1 is a block diagram showing the configuration of the invention described in the claims, FIG. 2 is a block diagram showing an embodiment of the present invention, and FIG. 3 is a detailed circuit diagram and an electric control circuit of FIG. FIG. 4 is a flow chart showing the operation of the microcomputer shown in FIG. Explanation of reference numerals 10 ... Steering mechanism, 11 ... Steering handle, 12 ... Steering shaft, 14 ... Steering wheel, 20 ... Power cylinder, 21
...... Piston, 22 ...... left chamber, 23 ...... right chamber, 30 ......
DC motor, 40 ... Oil pump, 50 ... Servo valve, 60 ... Electromagnetic on-off valve, 61 ... Solenoid, 70 ...
... electric control circuit, 71 ... FV converter, 72,73 ...
... A-D converter, 70a ... vehicle speed sensor, 70b ... angle sensor, 75 ... microcomputer 7, 76, 7
7 ... DA converter, 78, 79 ... Power amplifier.

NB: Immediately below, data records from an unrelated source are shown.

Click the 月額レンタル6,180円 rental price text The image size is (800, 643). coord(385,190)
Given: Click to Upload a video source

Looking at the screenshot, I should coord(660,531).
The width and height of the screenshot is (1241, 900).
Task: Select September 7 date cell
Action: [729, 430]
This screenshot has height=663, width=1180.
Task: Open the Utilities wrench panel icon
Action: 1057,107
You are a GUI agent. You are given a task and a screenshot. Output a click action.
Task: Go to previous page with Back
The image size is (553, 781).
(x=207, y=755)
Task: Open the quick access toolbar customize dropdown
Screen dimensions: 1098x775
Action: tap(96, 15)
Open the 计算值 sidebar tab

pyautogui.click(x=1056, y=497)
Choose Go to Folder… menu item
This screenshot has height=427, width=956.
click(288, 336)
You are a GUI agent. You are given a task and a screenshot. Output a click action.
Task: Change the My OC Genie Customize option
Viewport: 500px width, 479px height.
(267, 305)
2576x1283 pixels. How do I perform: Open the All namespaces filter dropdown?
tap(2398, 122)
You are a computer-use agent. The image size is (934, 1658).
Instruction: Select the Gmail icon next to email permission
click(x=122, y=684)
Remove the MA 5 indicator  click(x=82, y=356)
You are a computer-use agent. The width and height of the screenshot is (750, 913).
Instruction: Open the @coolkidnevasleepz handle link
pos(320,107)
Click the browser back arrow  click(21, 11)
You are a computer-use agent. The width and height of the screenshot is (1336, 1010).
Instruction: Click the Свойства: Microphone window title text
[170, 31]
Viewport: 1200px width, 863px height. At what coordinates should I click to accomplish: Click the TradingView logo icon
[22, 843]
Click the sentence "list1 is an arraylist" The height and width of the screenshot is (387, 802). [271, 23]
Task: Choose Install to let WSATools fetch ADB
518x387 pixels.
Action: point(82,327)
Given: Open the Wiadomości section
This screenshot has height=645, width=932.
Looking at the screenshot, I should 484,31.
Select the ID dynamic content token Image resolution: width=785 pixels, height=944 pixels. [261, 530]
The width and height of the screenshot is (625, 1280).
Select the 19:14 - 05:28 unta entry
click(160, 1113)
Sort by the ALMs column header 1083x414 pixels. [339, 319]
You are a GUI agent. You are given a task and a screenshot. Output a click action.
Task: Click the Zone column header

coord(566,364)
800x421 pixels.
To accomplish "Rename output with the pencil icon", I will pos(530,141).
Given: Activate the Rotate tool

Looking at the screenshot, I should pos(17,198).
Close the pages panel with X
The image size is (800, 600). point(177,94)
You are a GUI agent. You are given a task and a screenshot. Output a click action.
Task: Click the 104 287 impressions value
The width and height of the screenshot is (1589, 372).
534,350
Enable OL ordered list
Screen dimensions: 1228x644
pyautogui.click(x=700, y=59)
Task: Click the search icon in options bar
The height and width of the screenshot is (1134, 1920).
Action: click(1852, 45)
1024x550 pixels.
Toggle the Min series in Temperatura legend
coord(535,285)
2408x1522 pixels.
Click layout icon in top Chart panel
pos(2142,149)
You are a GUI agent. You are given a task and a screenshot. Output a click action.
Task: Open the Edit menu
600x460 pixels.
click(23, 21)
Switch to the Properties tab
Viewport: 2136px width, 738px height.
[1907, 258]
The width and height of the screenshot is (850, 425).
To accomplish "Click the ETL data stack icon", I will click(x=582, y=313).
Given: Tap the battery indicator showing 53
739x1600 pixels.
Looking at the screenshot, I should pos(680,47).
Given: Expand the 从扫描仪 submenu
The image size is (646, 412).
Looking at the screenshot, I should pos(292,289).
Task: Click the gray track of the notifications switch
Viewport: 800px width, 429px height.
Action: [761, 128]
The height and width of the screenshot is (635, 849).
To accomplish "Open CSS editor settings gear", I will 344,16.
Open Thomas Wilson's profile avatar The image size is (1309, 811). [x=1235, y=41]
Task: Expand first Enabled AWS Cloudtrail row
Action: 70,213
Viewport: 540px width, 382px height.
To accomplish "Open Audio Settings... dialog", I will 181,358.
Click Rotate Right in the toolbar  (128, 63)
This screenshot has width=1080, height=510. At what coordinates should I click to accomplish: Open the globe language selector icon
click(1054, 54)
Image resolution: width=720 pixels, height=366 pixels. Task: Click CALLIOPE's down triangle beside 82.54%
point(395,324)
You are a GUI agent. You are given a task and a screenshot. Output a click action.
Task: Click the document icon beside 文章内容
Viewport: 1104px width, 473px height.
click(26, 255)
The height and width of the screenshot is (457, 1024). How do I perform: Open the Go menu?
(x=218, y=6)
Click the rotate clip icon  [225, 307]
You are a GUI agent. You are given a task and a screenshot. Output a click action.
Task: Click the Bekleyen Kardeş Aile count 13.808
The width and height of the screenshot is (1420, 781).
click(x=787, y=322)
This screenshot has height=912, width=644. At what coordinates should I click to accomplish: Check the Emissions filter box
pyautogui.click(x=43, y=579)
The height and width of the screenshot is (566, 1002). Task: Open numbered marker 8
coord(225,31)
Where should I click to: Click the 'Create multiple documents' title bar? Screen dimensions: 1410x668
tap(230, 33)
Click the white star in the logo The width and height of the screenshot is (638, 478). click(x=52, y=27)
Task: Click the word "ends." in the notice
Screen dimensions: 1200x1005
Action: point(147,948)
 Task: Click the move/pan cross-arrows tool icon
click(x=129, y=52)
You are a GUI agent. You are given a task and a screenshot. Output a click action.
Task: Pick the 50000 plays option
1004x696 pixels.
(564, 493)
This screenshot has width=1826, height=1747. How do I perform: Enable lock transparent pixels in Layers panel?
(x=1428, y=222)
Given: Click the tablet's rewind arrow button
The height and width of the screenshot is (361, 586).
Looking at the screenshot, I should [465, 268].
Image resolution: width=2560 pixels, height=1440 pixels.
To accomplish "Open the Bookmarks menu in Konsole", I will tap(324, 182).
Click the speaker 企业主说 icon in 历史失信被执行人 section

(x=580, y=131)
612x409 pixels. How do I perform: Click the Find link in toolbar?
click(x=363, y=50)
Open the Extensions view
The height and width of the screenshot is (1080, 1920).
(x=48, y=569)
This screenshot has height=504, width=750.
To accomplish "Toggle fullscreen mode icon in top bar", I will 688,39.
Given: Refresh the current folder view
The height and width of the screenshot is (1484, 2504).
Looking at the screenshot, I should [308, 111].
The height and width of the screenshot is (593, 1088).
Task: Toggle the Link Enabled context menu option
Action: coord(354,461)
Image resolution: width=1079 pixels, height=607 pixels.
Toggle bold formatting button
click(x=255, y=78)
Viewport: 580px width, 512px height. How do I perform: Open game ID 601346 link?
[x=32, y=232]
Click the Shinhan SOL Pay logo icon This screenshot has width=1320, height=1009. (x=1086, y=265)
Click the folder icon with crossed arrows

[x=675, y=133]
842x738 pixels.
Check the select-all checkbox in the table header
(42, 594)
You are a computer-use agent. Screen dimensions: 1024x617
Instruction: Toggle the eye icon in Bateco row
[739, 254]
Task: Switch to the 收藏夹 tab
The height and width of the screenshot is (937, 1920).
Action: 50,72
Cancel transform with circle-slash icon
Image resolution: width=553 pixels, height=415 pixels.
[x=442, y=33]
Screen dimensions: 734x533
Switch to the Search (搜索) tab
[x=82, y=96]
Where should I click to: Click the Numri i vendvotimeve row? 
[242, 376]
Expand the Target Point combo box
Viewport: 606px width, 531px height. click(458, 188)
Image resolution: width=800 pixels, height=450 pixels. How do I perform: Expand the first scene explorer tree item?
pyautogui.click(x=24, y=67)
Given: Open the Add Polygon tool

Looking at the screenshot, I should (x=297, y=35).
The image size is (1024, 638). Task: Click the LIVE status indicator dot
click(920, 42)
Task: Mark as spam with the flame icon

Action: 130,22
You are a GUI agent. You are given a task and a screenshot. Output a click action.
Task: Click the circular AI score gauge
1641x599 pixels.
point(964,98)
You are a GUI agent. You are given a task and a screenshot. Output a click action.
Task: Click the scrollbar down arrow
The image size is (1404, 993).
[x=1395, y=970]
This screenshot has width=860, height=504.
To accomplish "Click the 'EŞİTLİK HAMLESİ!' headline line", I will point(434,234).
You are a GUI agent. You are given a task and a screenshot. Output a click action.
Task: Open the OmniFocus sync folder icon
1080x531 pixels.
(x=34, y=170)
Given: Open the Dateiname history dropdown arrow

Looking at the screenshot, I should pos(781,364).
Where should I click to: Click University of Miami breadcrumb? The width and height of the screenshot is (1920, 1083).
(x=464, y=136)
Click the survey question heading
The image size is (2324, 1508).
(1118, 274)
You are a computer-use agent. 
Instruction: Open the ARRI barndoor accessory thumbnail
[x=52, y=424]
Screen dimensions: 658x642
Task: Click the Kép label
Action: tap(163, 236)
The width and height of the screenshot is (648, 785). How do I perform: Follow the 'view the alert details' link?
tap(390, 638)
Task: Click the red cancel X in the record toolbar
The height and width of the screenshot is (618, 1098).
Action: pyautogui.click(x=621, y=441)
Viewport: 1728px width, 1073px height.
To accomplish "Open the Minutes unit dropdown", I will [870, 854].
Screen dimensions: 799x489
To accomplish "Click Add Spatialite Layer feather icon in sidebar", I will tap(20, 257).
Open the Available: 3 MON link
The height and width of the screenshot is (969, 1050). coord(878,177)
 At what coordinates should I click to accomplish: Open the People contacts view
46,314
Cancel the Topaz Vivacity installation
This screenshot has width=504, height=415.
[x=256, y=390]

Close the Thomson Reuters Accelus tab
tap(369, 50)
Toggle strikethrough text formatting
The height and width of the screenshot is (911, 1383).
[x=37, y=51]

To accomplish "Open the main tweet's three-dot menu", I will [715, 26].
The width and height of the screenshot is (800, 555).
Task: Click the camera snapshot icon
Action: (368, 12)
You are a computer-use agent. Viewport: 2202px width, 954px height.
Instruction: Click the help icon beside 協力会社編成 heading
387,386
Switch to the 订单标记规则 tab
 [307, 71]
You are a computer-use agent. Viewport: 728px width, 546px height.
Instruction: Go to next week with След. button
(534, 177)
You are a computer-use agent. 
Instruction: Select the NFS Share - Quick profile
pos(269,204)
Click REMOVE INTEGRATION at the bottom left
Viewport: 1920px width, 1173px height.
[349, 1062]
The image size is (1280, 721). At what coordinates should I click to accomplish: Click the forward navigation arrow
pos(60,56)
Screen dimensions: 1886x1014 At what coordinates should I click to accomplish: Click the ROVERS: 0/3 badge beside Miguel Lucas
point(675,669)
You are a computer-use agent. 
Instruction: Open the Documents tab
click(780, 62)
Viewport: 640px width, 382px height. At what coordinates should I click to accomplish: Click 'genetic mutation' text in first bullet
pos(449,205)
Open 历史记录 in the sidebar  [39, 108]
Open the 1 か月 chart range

Front page continuation (72) Inventor Masahiko Suzuki, 1-1, Showa-cho, Kariya city, Aichi Nihon Denso Co., Ltd. (56) Reference JP-A-57-60972 (JP, A) JP-A-58-139868 ( JP, A) JP 57-158162 (JP, A)

Claims (1)

[Claims] 1. A steering mechanism for traveling a steering wheel in one direction (or another direction) in response to a turning operation of a steering wheel of a vehicle in one direction (or another direction), and a pressure driven by a rotary electric motor. A fluid pump for generating a fluid, and a piston that is slidably fitted in a cylinder to form both chambers. When a fluid pressure is generated in one (or the other) of the chambers, the pistons are A power cylinder that slides toward the other side (or one side) of the chamber to assist the turning operation in the other direction (or one direction) of the steering handle; and a power cylinder that is provided coaxially with the steering shaft of the steering handle. The amount of the pressure fluid from the fluid pump is throttled according to the amount of twist of the steering shaft due to the turning operation of the steering wheel in one direction (or the other direction), and is applied to the other (or one) of both chambers of the power cylinder. Servo valve means , Electrical switching means for shutting off both chambers of the power cylinder when the first switching state is set, and permitting communication between both chambers of the power cylinder when the second switching state is set; Vehicle speed detection means for generating a signal, and a vehicle speed determination signal that generates a vehicle speed determination signal when the value of the vehicle speed signal is smaller than a set vehicle speed value, and a vehicle speed determination signal that disappears when the value of the vehicle speed signal is greater than the set vehicle speed value Means for generating a first output signal required for driving the rotary motor in response to the generation of the vehicle speed determination signal and applying the first output signal to the rotary motor, and a second output signal required for the first switching state of the electrical switching means. The output signal is extinguished, the first output signal is extinguished in response to the extinction of the vehicle speed determination signal, and the second output signal is extinguished.
An output signal generating means for generating an output signal and giving it to the electrical switching means; a rotating state detecting means for detecting a rotating state of the steering wheel and generating a rotating state detecting signal; A neutral state determination signal is generated when the value corresponds to the substantially neutral state of the steering wheel, and the neutral state determination signal is extinguished when the value of the turning state detection signal does not correspond to the substantially neutral state of the steering wheel. State determining means is provided, and the output signal generating means causes the second output signal to occur while eliminating the first output signal in response to the disappearance of the vehicle speed determination signal and the generation of the neutral state determination signal, A power steering apparatus for a vehicle, wherein the electric switching means is set to the second switching state.